(Dataset excerpts)
==============================
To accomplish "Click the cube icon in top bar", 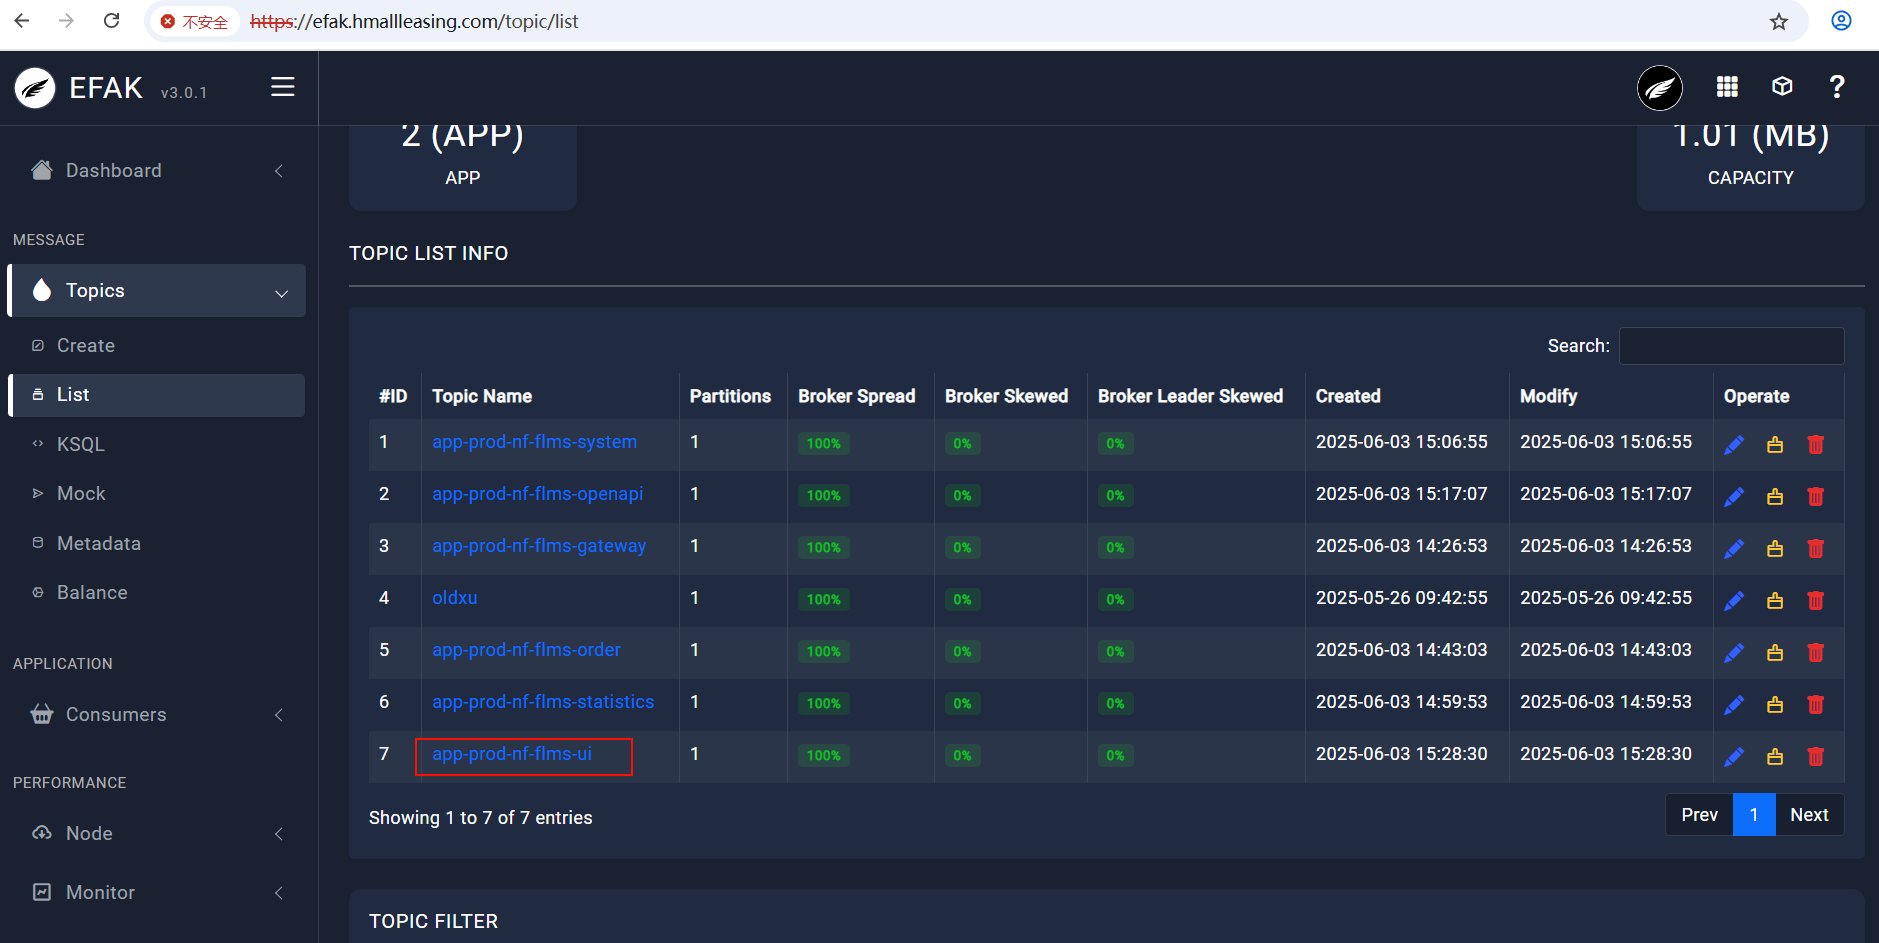I will (x=1782, y=87).
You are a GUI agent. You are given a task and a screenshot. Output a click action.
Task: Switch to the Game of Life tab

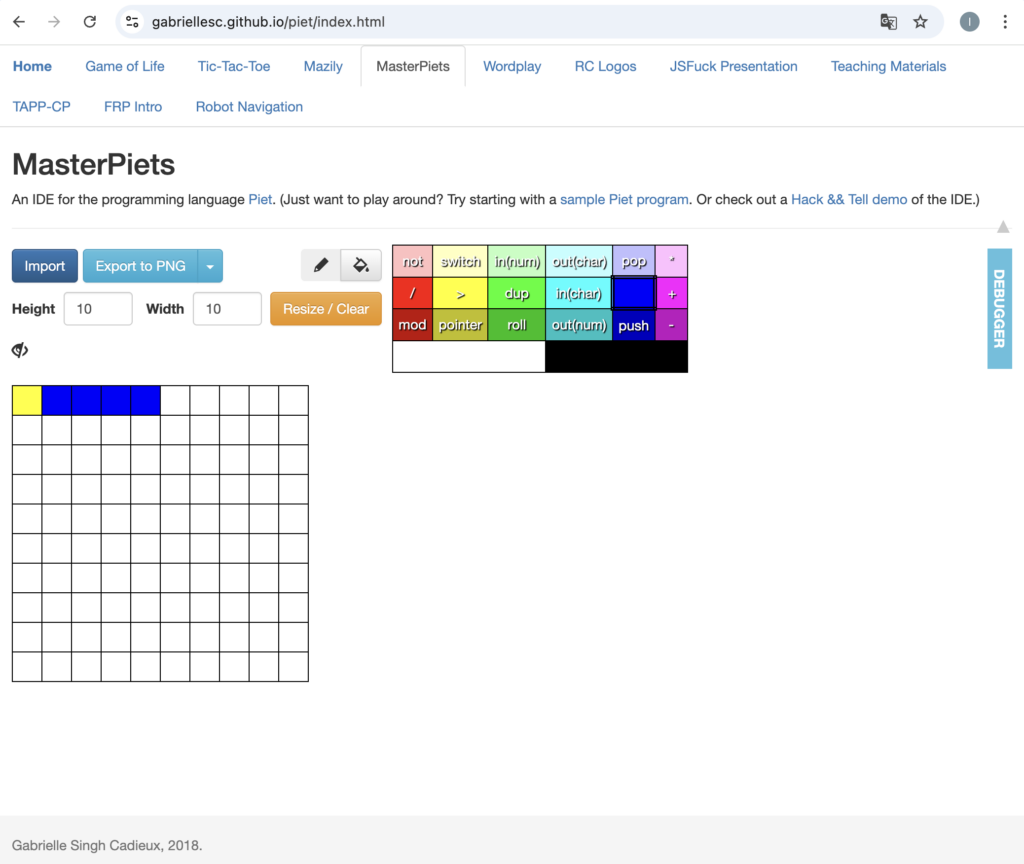[x=125, y=66]
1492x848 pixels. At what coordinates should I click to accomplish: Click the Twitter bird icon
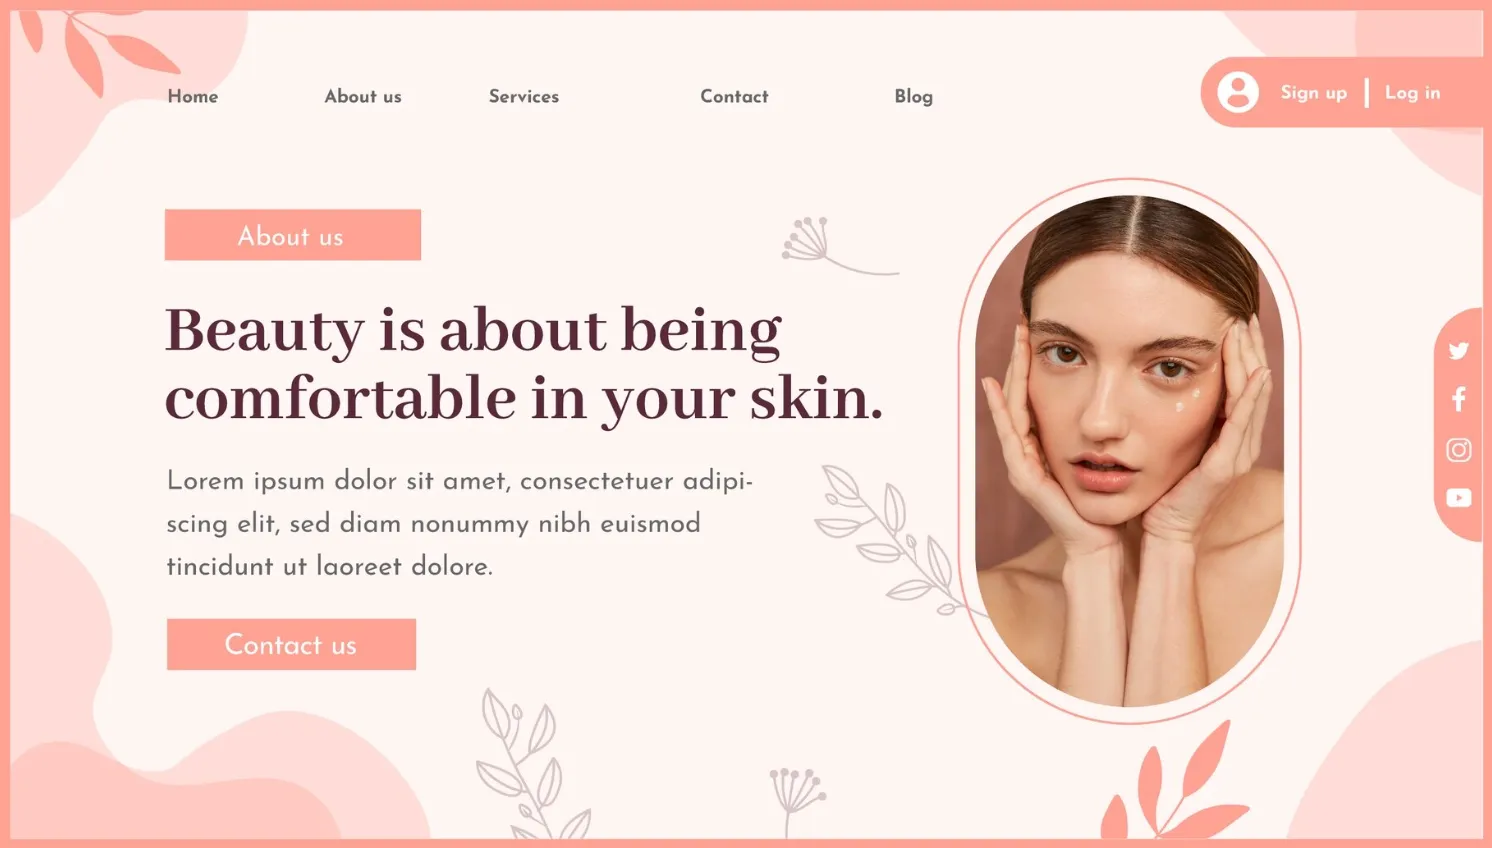[1458, 351]
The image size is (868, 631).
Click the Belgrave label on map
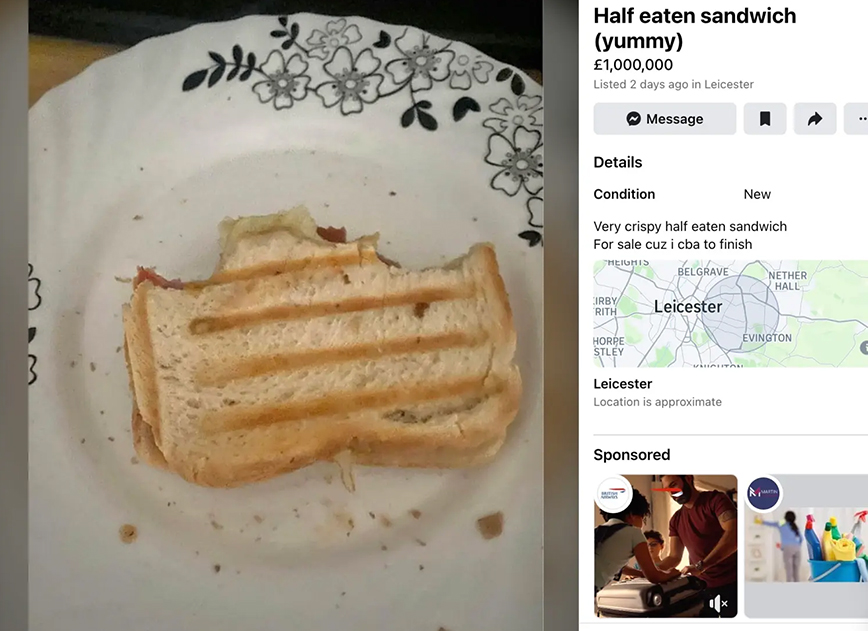pos(703,272)
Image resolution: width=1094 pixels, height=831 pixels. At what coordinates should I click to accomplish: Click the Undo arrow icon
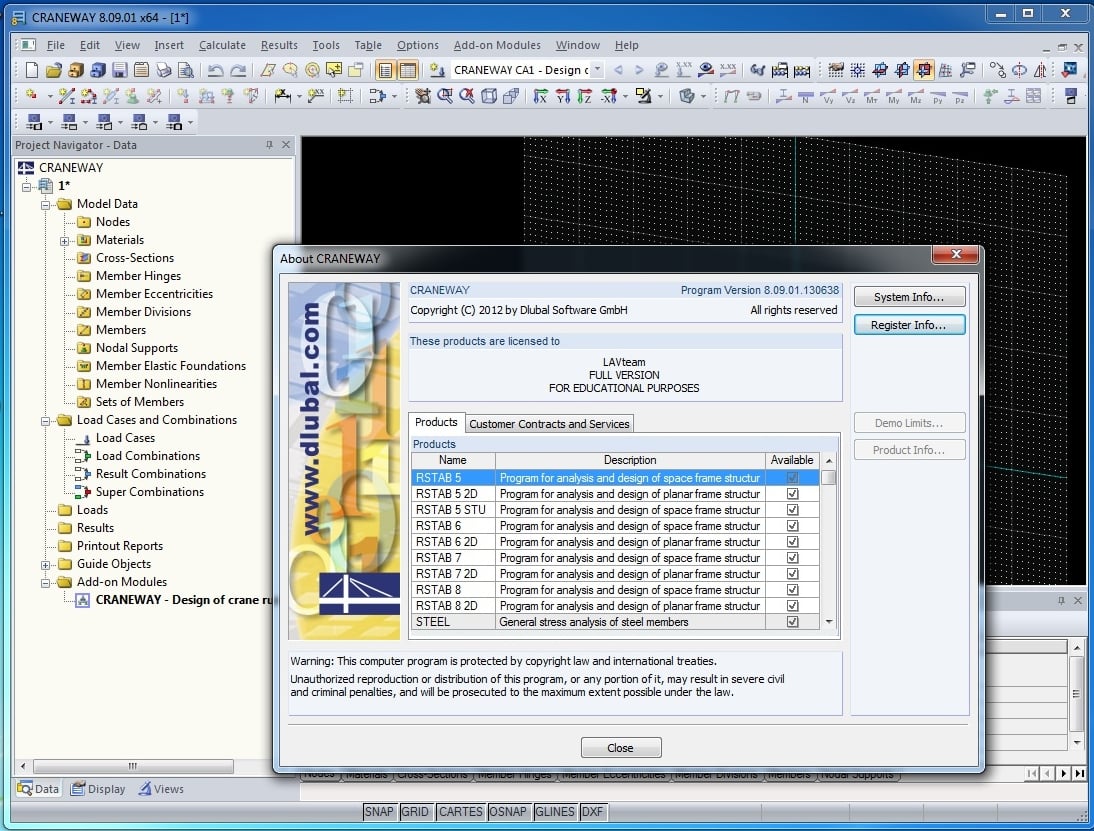[214, 70]
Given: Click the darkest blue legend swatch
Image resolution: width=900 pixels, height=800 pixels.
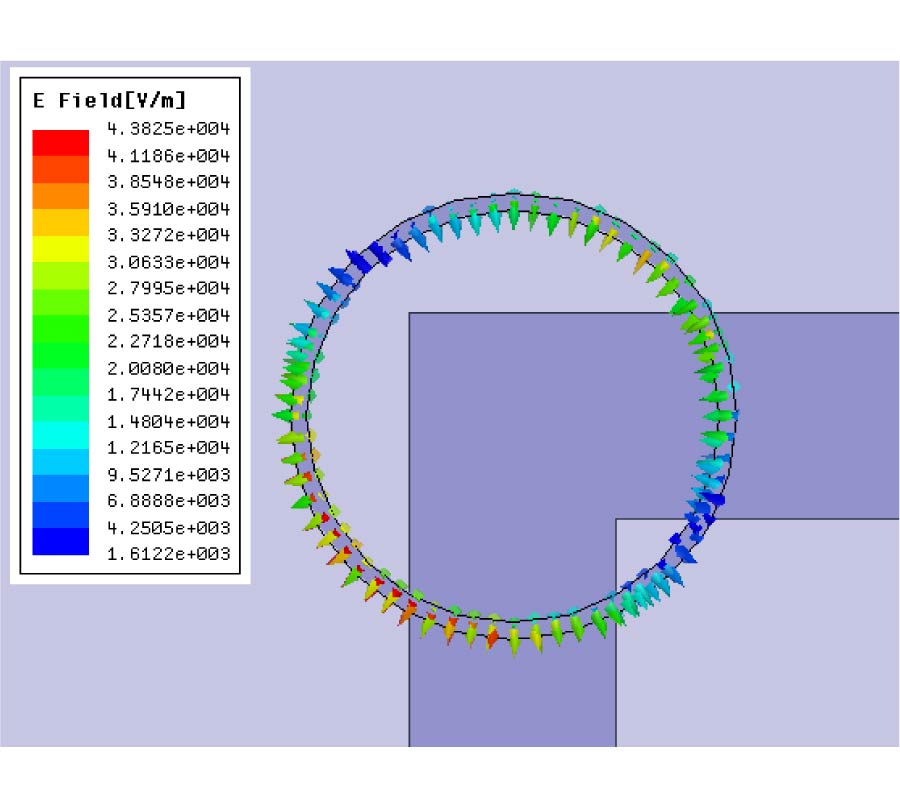Looking at the screenshot, I should (x=60, y=541).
==============================
* Directions:
Copy the final stretch of the entries exactly: the line containing "Given: Click the darkest blue legend swatch" and every line after it through the last. Include no pictures and nothing more.

* Finished task:
Given: Click the darkest blue legend swatch
Image resolution: width=900 pixels, height=800 pixels.
Looking at the screenshot, I should (x=60, y=541).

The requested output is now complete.